Your will does not take effect until you die. You can create a new will or revoke or amend an existing will up until your death.

willA will remains valid until properly revoked or superseded. Revoking your will must be done very carefully. Most state laws require that the will be revoked by a subsequent instrument (a new will) or by a physical act (e.g., destroying or defacing it). This means the will must either be burned, torn, or canceled with the intent to revoke. You might, for example, write REVOKED across the will and sign and date the revocation. You have to be careful that there are no copies out there that somebody might mistakenly (or on purpose!) try to probate.

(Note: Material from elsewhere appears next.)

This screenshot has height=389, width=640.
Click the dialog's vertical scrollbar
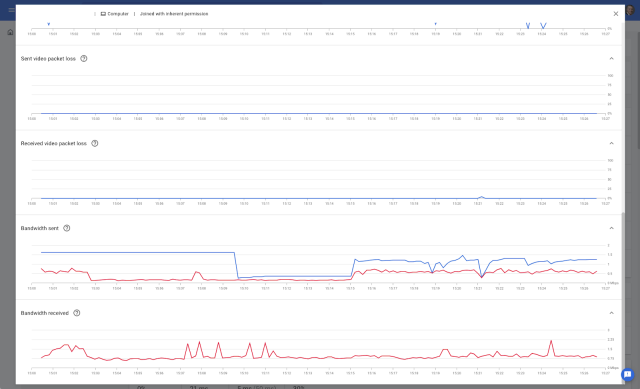[x=623, y=297]

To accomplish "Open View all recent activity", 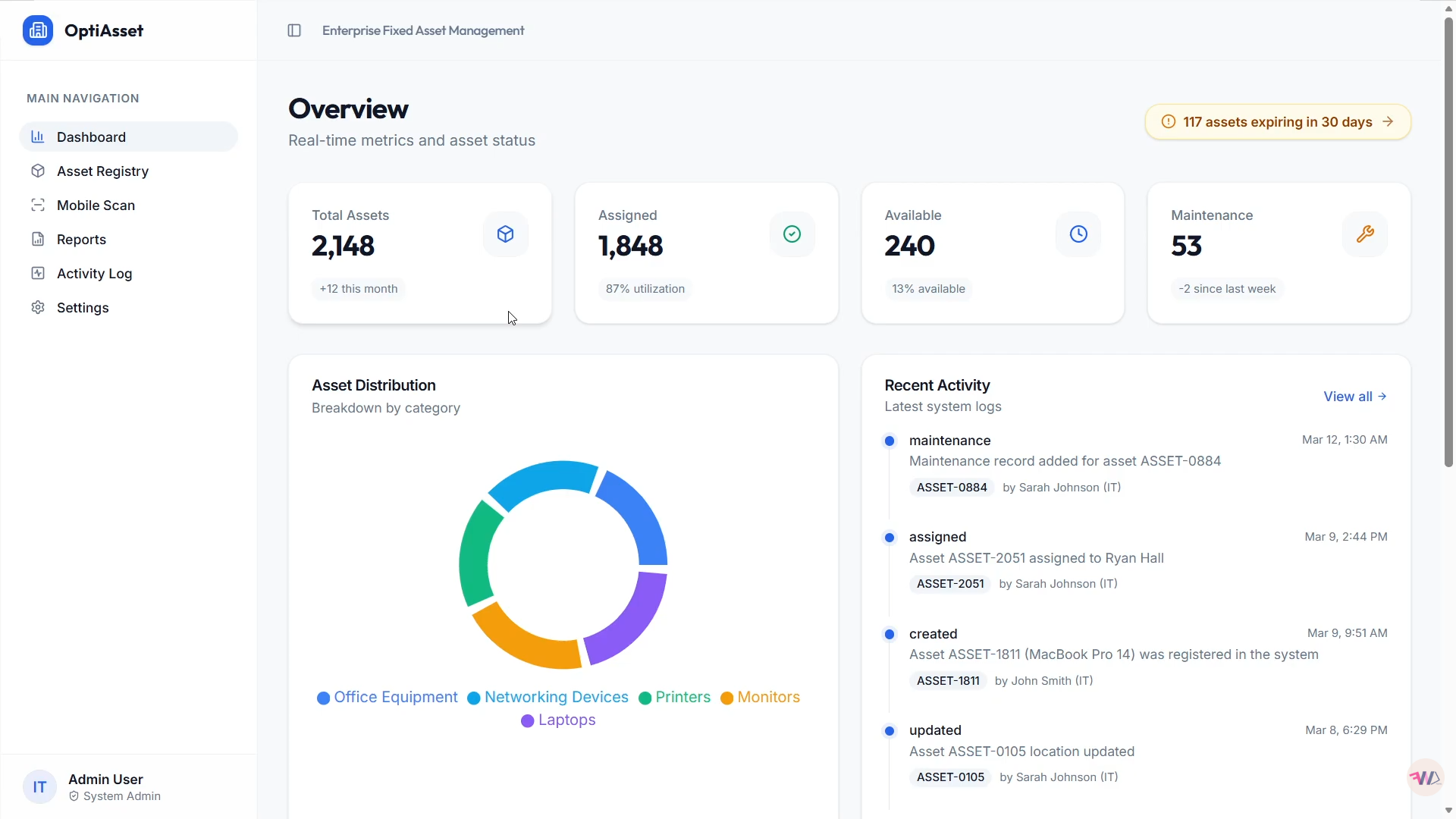I will pos(1355,397).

You can amend (change) your will by executing a codicil.A codicil is a separate, written, and formally executed document that becomes part of your will. More specifically, a codicil is a supplement or addition to a will that explains, modifies, or revokes a previous will provision or that adds an additional provision. A codicil generally should be used only for minor changes to your will. You should execute a new will if there are many changes or a major change.

A codicil should generally be executed with the same formalities as required for a will. In general, the codicil must be signed, dated, witnessed and notarized in accordance with the laws of Louisiana. A codicil to an olographic (hand-written) can also be entirely hand-written, dated and signed.

The codicil should be attached to the will it is amending. Be sure to draft, execute, and attach a copy of the codicil to each copy of your will.

Louisiana provides that provisions in a will may be revoked or impacted upon marriage or divorce, or the birth of a child. It is generally a good practice to review your will and make changes as needed for any major changes in your life.